Ветврач полез под кровать за чемоданом, а я, ничуть не удивляясь обретению попутчика, вышел из комнаты.
В сенях я столкнулся с Тиной. Она несла кастрюлю горячей воды, обмотав ее тряпкой.
— Посторонись!
Веселый голос, раскрасневшиеся щеки.
Почему-то я представлял нашу встречу не так, — медленно произнес я.
— Да посторонись же, медведь косолапый! По том поговорим.
Смеющаяся, повязанная по-бабьи белым платком Тина наступала на меня. У нее, видно, было сегодня хорошее настроение.
Я попятился к стене и, когда она поравнялась со мной, ударил по розовой щеке. Кастрюля покатилась по полу. Сени наполнились паром.
— Дрянь! Дрянь!!
Тина не сопротивлялась, только закрыла лицо ладонями. Пальцы у меня ныли от удара.

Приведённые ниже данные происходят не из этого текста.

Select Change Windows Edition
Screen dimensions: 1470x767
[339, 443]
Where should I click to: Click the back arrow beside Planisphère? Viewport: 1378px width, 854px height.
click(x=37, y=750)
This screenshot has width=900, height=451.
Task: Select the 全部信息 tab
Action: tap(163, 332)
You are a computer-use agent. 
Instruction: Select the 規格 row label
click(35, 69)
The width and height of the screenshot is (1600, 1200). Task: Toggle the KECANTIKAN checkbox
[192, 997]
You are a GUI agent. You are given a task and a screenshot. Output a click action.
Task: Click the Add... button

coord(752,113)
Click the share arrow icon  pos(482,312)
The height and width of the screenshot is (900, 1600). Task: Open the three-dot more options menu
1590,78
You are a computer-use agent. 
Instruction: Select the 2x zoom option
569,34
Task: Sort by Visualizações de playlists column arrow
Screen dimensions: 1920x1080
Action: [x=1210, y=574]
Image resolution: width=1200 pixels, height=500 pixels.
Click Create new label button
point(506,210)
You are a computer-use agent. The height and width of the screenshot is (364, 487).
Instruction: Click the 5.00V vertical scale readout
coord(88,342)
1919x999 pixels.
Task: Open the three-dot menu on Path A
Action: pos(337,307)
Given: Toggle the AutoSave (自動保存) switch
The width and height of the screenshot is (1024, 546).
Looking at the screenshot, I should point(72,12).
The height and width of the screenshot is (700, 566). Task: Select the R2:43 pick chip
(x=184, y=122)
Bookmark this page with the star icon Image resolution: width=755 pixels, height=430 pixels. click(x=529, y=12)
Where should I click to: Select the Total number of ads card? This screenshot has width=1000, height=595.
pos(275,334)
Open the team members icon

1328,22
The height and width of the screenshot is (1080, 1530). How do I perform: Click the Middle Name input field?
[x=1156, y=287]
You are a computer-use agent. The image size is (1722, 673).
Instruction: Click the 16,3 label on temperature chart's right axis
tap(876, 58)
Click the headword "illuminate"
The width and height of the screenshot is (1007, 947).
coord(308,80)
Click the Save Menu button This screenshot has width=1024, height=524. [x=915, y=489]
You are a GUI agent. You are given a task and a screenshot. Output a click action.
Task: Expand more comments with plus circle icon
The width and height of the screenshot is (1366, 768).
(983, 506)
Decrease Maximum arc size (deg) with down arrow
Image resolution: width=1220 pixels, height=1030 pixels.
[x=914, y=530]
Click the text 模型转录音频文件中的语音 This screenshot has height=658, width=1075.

На шум прибежал Вацлав и утащил меня в комнату.
— Успокойся, — твердил он. — Береги нервы! Мы же едем в Африку, а там крокодилы…
Потом мы прощались с кобзиковыми друзьями. Члены общества ОГГ жали нам руки, лезли целоваться, кричали «ура», совали адреса.
— Через год я вас всех заберу в свое королевство! — кричал Вацлав.
Мы пили, ели, куда-то ехали, опять пили, ели, и было нам очень себя жаль.
— Съедят нас крокодилы, — хрюкал ветврач, утирая слезы. — С матерью старушкой бы попрощаться…
Последнее, что я запомнил в тот день, — вокзал. Вацлав, взъерошенный, бледный, совал в кассу разорванный рубль и требовал билет до Элизабетвиля.
А потом мы на ватных ногах убегали от милиционера.
Сейчас вылетит птичка
— Получу зарплату — и уедешь, — сказал на следующее утро Кобзиков.
В ожидании зарплаты я целыми днями слонялся по городу или, если удавалось подзанять у Ивана-да-Глории, пил пиво в пустынном парке, где прямо на столиках лежали желтые тяжелые листья. Кроме меня, пить пиво приходили еще двое: уборщица тетя Клава, толстая женщина с добрым морщинистым лицом, и худой парень в очках.
Тетя Клава мела в парке аллеи. Вернее, одну аллею. Взмахнет метлой и задумается, глядя в землю; опять взмахнет и опять застынет. Пока тетя Клава доходила до конца аллеи, дорожку снова засыпало листьями, и тетя Клава начинала сначала. Свою кружку она выпивала торопливо, вытирала губы цветистым фартуком и пугалась — не идет ли заведующий. Заведующего я не видел ни разу, но, наверно, это был строгий человек, так как тетя Клава его очень боялась.
Худой парень в очках был, по всей видимости, поэтом. Он приходил раньше всех, смахивал рукавом со столика листья, густо посоленные крупной белой росой, клал записную книжку в клеенчатом переплете и начинал шевелить губами. Он не записывал ни строки, а все бормотал или смотрел вдаль.
Столики стояли на бугре, почти на самом краю парка, там, где он переходил в Средне-Русский массив. Даль очень походила на вытканный цветными пятнами ковер. Поэт, наверно, об этом сочинял стихи.
Буфетчик был угрюмый пожилой человек с жиденьким чубчиком и вкрадчивым голосом. Но, несмотря на свою наружность, это был очень порядочный буфетчик. За все время он не обсчитал меня ни на копейку, а кружки наливал даже выше ободка. Может, буфетчик боялся потерять нас как клиентов. За весь день его посещало всего несколько человек, в том числе милиционер. Он приходил ровно в пол-двенадцатого, быстро выпивал кружку пива и уходил. Наверно, на посту пить пиво не полагалось, так как милиционер нас явно стеснялся: он не смотрел в глаза и двигался по проходу между столиками боком.
Поэт со своей клеенчатой книжкой навел меня на мысль написать здесь, в парке, рассказ. Это была очень удачная мысль. В случае удачи я получил бы приличный гонорар. Но потом одного гонорара мне показалось мало, и я решил написать два рассказа.